### [WHAT YOU ARE ASKED TO DO]
Please output the lines below as a Markdown table with two columns, No. and Line. Give each line its own row and skip blank lines.
◆ ◆ ◆ ◆ ◆ ◆ ◆
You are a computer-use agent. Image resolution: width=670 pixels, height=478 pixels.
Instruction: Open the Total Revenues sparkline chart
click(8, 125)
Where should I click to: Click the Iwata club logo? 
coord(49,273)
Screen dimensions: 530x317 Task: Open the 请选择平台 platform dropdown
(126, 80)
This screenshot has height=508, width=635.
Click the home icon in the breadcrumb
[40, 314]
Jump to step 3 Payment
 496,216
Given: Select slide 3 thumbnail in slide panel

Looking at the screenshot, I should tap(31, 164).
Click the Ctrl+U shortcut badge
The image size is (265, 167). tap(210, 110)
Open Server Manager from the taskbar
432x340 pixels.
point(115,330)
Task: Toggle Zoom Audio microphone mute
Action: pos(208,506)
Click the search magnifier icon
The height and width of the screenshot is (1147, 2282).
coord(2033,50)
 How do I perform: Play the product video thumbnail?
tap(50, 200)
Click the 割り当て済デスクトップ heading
◆ ◆ ◆ ◆ ◆ ◆ ◆
### [SOLUTION TO THE PROBLEM]
| No. | Line |
|---|---|
| 1 | You are a computer-use agent. Image resolution: width=670 pixels, height=478 pixels. |
| 2 | Instruction: Open the Total Revenues sparkline chart |
| 3 | click(8, 125) |
| 4 | Where should I click to: Click the Iwata club logo?  |
| 5 | coord(49,273) |
| 6 | Screen dimensions: 530x317 Task: Open the 请选择平台 platform dropdown |
| 7 | (126, 80) |
| 8 | This screenshot has height=508, width=635. |
| 9 | Click the home icon in the breadcrumb |
| 10 | [40, 314] |
| 11 | Jump to step 3 Payment |
| 12 |  496,216 |
| 13 | Given: Select slide 3 thumbnail in slide panel |
| 14 | Looking at the screenshot, I should tap(31, 164). |
| 15 | Click the Ctrl+U shortcut badge |
| 16 | The image size is (265, 167). tap(210, 110) |
| 17 | Open Server Manager from the taskbar |
| 18 | 432x340 pixels. |
| 19 | point(115,330) |
| 20 | Task: Toggle Zoom Audio microphone mute |
| 21 | Action: pos(208,506) |
| 22 | Click the search magnifier icon |
| 23 | The height and width of the screenshot is (1147, 2282). |
| 24 | coord(2033,50) |
| 25 |  How do I perform: Play the product video thumbnail? |
| 26 | tap(50, 200) |
| 27 | Click the 割り当て済デスクトップ heading |